Amavo la fotografia e volevo conoscere i grandi fotografi, fare domande, vederli lavorare. L’unico modo era intervistarli per conto di una rivista. Ci sono riuscito e ho scoperto il piacere di scrivere. Sono quindi state le immagini a farmi amare la scrittura.
Fare il copywriter mi è sembrata una strada naturale. Era un periodo effervescente: le agenzie si sfidavano a colpi di creatività e io arricchivo il mio scrivere di nuovi strumenti per promuovere marche e prodotti, introducendo anche ironia e comicità senza alcun pudore (ho scritto per dieci anni la pubblicità di Smemoranda).
Lavoravo felice come giornalista e copywriter quando nel 1990 la curiosità per i “new media” mi ha portato negli Stati Uniti. Mi ero messo in mente di presentare un progetto per il primo ricettario digitale interattivo mondiale (ricette di pasta of course). Incredibilmente l’American Interactive Media lo approvò, lo finanziò e cominciammo a lavorare su qualcosa di cui non c’erano esempi. Si inventava. E le novità sfornate si consumavano ancora calde.
Mi sono portato a casa un’esperienza pratica nell’organizzazione dei contenuti digitali e le basi di una disciplina che avrebbe preso il nome di Architettura dell’Informazione. Il web fu l’evoluzione di quel mondo e io c’ero dentro.
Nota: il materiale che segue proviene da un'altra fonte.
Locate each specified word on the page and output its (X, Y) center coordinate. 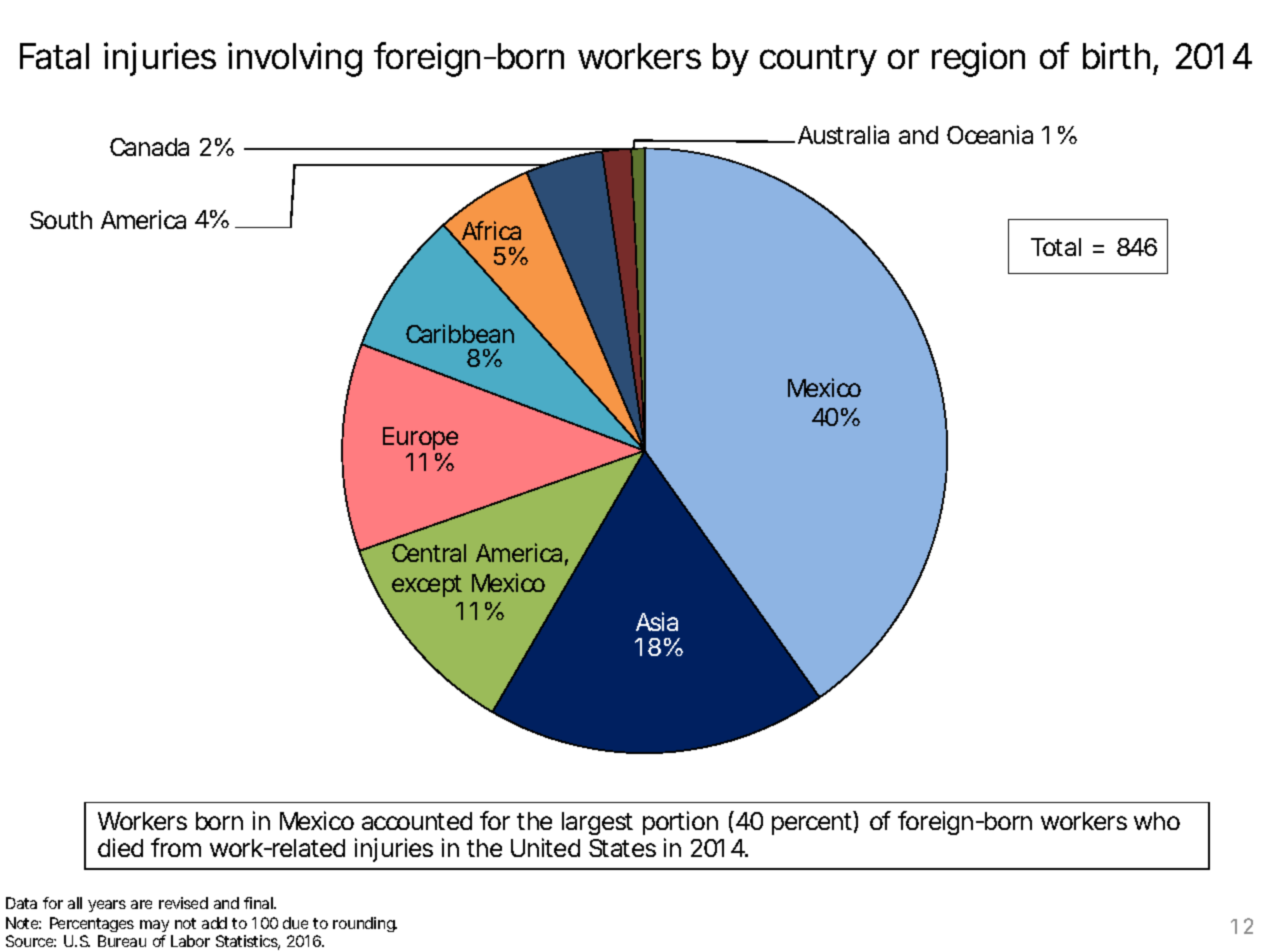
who (1157, 821)
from (176, 847)
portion (680, 825)
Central (429, 553)
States (622, 848)
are (141, 904)
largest (597, 823)
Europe (420, 440)
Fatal (54, 56)
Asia (657, 621)
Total (1056, 247)
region (978, 59)
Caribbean (460, 333)
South (61, 220)
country (818, 60)
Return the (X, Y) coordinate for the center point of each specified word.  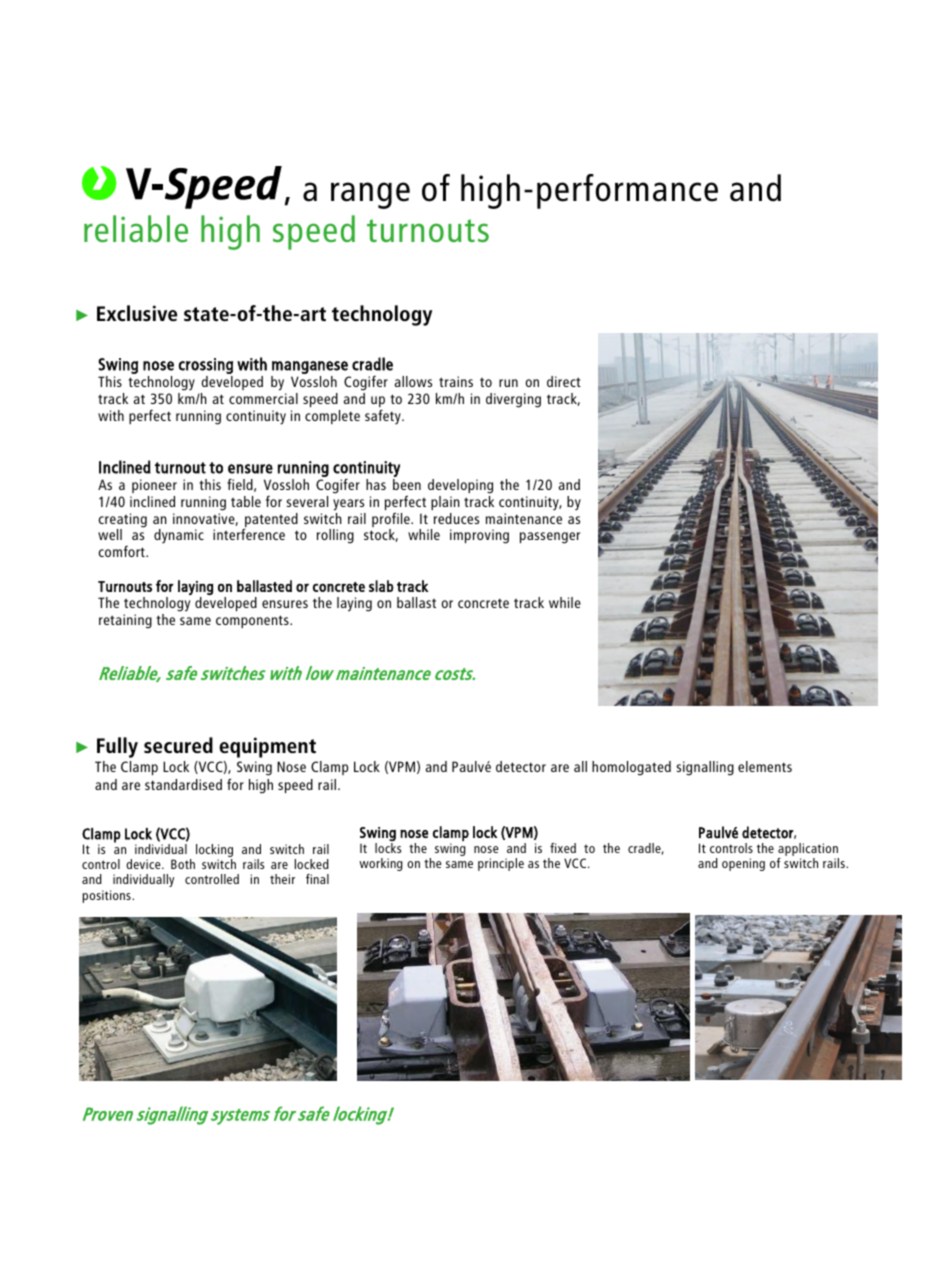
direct (564, 381)
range (370, 195)
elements (765, 766)
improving (479, 536)
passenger (550, 538)
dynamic (179, 536)
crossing (206, 366)
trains (456, 381)
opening (743, 864)
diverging (513, 400)
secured (178, 745)
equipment (267, 747)
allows (413, 381)
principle (501, 864)
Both (183, 864)
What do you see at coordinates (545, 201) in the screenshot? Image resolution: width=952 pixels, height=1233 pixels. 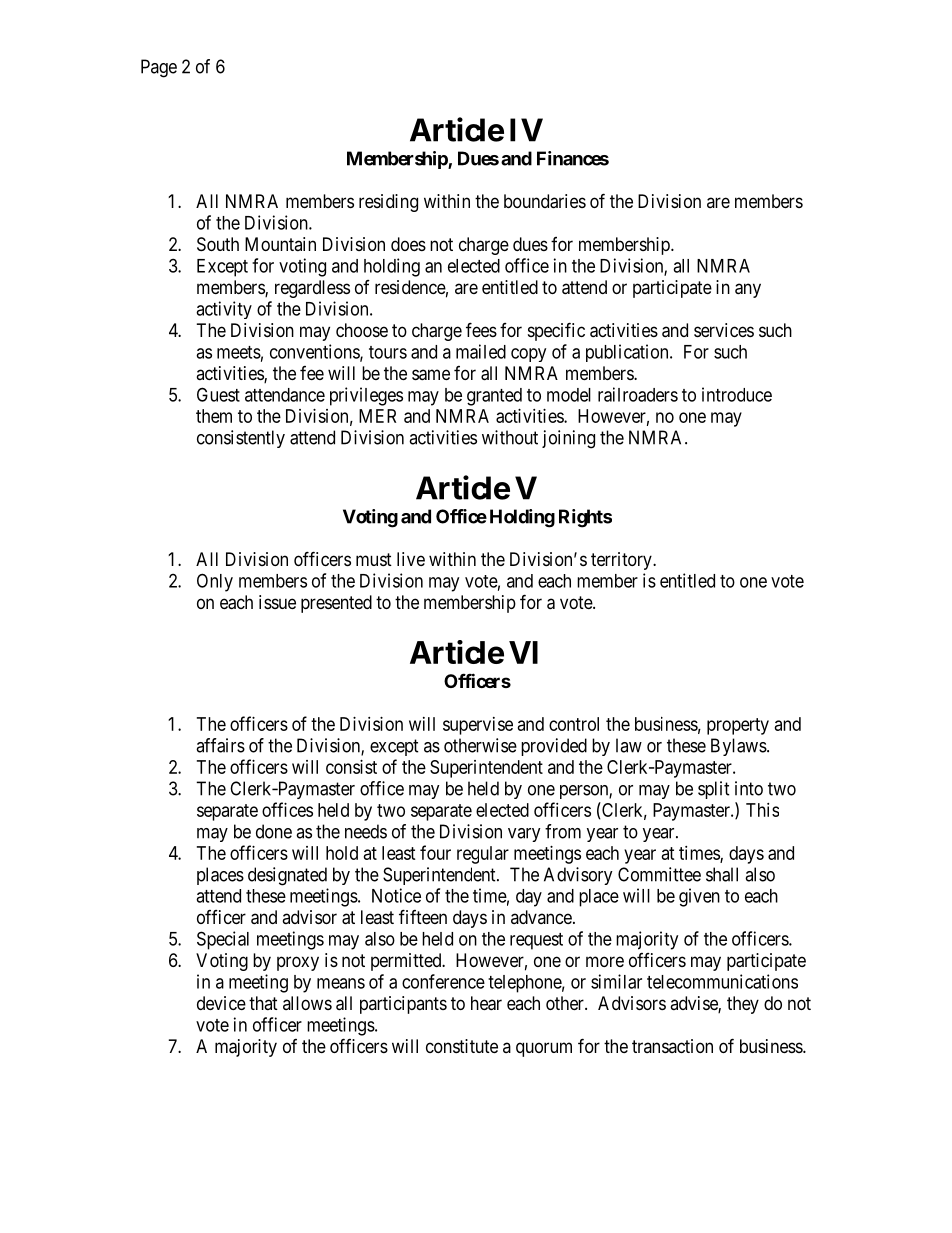 I see `boundaries` at bounding box center [545, 201].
Le mie attività nella comunicazione “classica” e in quella digitale erano sentieri paralleli che alla fine si sono incontrati per aiutare enti e aziende a muoversi nella complessità dei nuovi territori dove il confine fra fisico e digitale si confonde.
Seguivo bei progetti in diversi settori e con diversi media, quando è arrivata una proposta inattesa e una parentesi di 6 anni come responsabile della Comunicazione dell’Università degli Studi di Milano. Un’esperienza complessa e appassionante dove tutto ciò che avevo imparato è stato messo a frutto per costruire la nuova comunicazione dell’Ateneo.
C’è da dire ancora di un’attività che amo molto: scrivere biografie e raccontare storie aziendali, spesso in occasione di grandi anniversari come i 75 anni di GSK, i 100 di Saiwa e di Mondadori, i 125 di Coca-Cola o i 200 del Gruppo Larderello. Ci lavoro con piacere e con cura perché sono storie che muovono le emozioni e rendono memorabili le persone e le marche.
Molta strada, molte esperienze per aiutare le persone e le imprese a comunicare meglio.